PALM BAY — Cars, cats and ruined habitats drove the scrub jay to the brink, then to the clink in this city.

The few remaining jays face short stints behind bars, until zoo curators release them to new hopping grounds, away from a certain death sentence. Only about 15 scrub jay families remain in the city, down from 54 in the 1990s.

And under a blanket federal permit, they're all assumed doomed.

But rather than leave the few dozen stragglers to die, the Brevard Zoo is capturing and relocating the threatened species to better digs.

"They're already considered dead," said Michelle Smurl, the zoo's director of animal programs. "They have a hard time moving on."

Zoo staff relocated 12 scrub jays last week from two Palm Bay sites and along the Pineda Extension to the Buck Lake Conservation Area in Mims. The 60-mile trip is way farther than these close-knit, finicky birds would fly themselves.

The challenge to save Brevard County's and Florida's scrub jays has been on environmentalists' agenda for decades. The birds' inability to seek out their own new habitat and builders' forays into undeveloped lands during high-growth times helped turn the jay into a flash point -- a symbol of the clash between the two fronts.

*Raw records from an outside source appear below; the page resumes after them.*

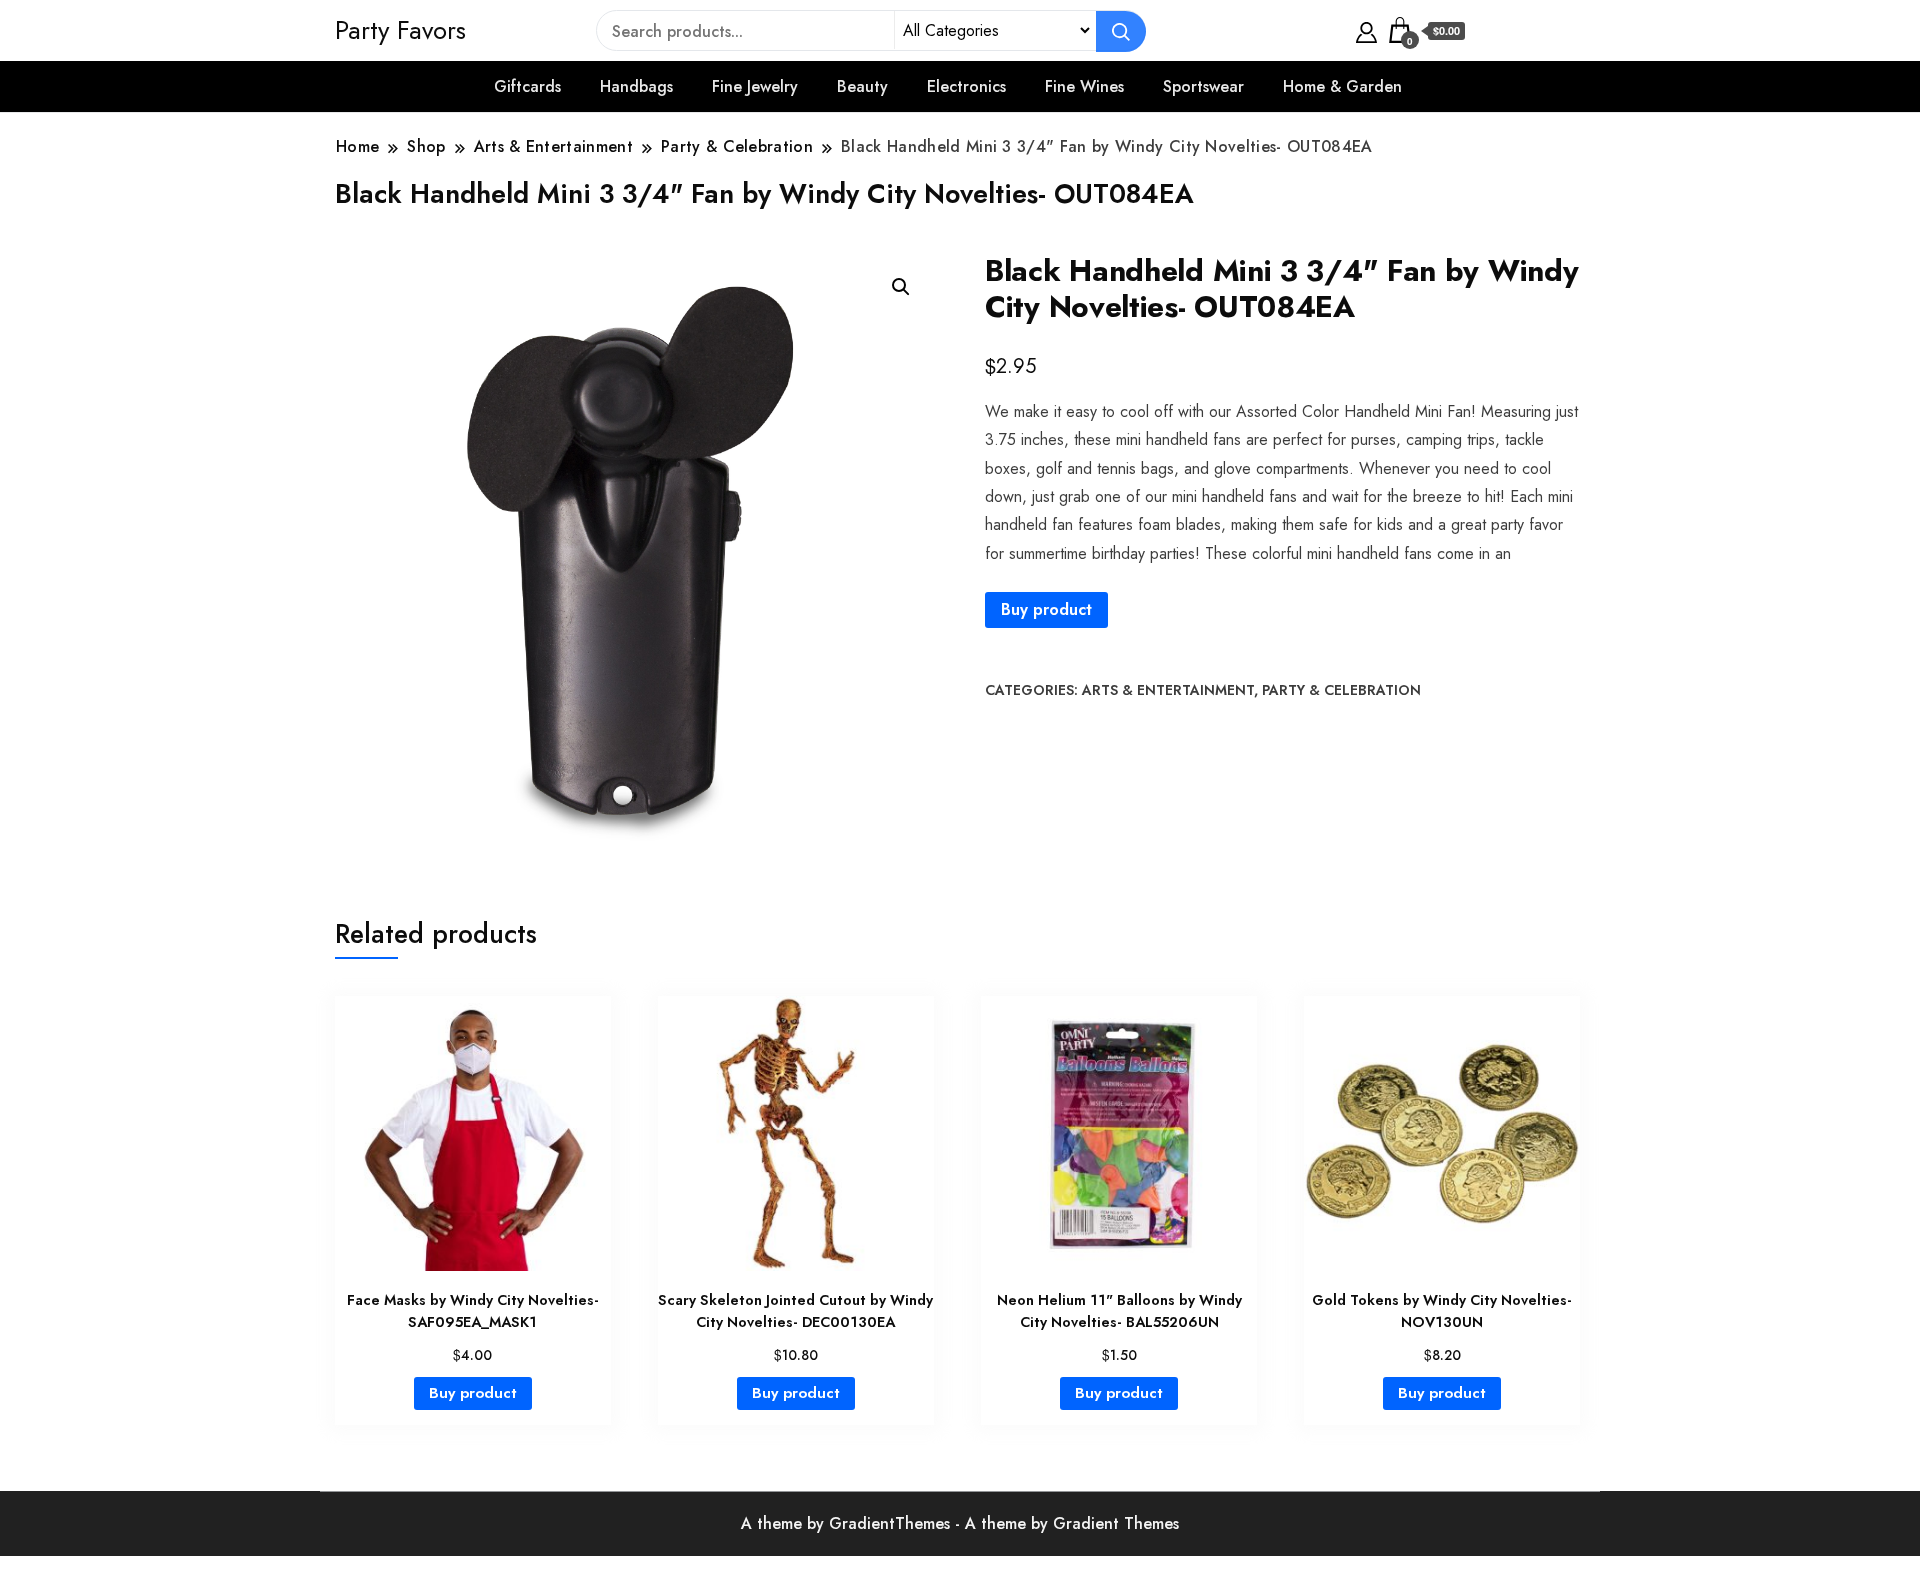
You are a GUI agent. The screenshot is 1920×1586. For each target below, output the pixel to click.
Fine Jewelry (755, 86)
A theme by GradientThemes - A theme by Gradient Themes (960, 1523)
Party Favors (400, 30)
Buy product (1046, 609)
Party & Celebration (1341, 690)
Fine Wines (1084, 86)
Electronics (966, 86)
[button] (901, 287)
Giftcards (527, 86)
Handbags (636, 86)
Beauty (862, 86)
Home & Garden (1342, 86)
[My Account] (1366, 30)
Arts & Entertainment (1168, 690)
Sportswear (1203, 86)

For years, the U.S. Fish and Wildlife Service considered the bird at imminent risk. But two years ago, the service upgraded the species from facing a "high degree of threat" to having a "high recovery potential." The agency said new research showed scrub jays could bounce back as long as habitat was properly managed with fire.

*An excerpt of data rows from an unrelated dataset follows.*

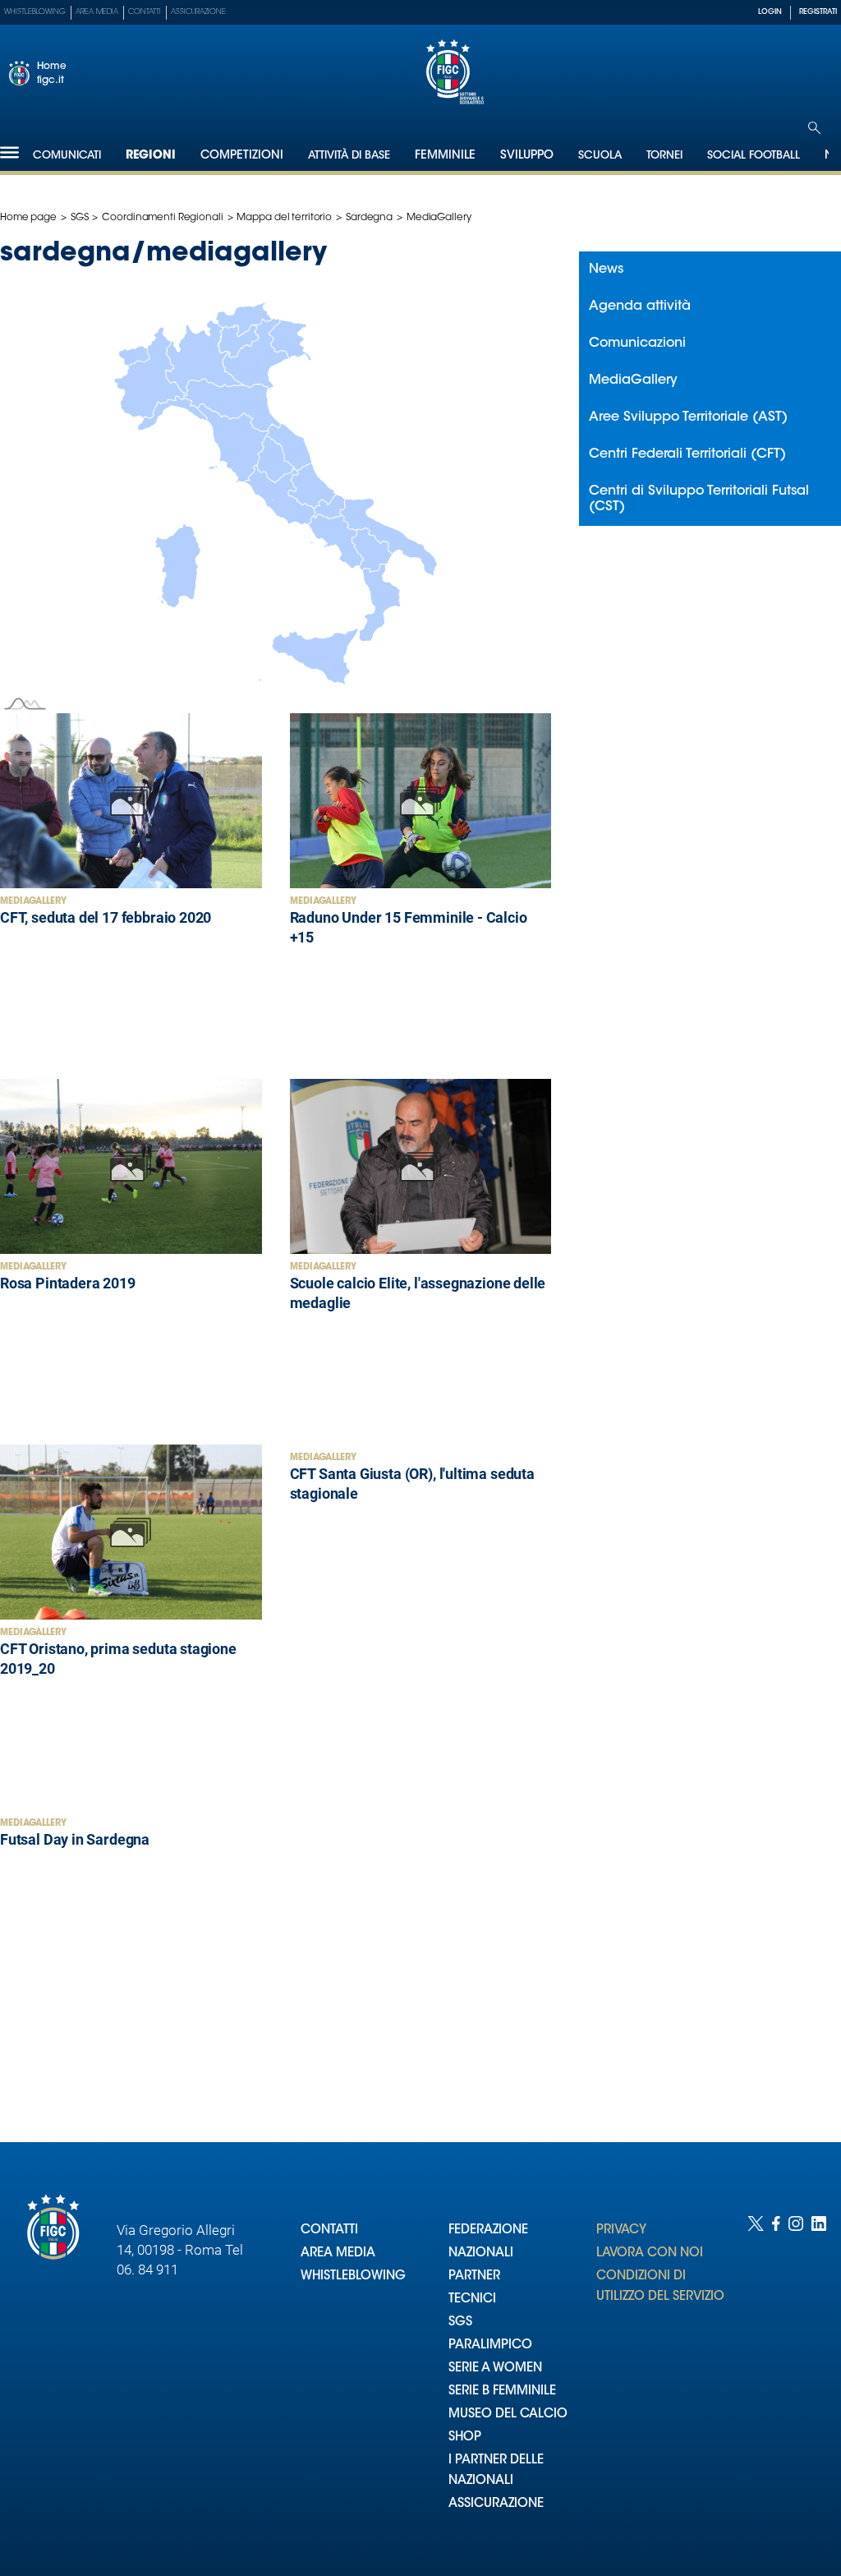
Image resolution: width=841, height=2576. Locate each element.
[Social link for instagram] (795, 2379)
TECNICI (472, 2299)
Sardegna (369, 218)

Now, federal biologists assure the bird won't go extinct in the "foreseeable future." But if jays continue to decline, they say relocation could become one viable way for doomed birds to escape the "burbs."

"We don't see this as being a way for developers to go in and convert land for development," said U.S. Fish and Wildlife spokesman Chuck Underwood. "It's going to take us a while to see if these birds establish a territory and whether they reproduce in that territory."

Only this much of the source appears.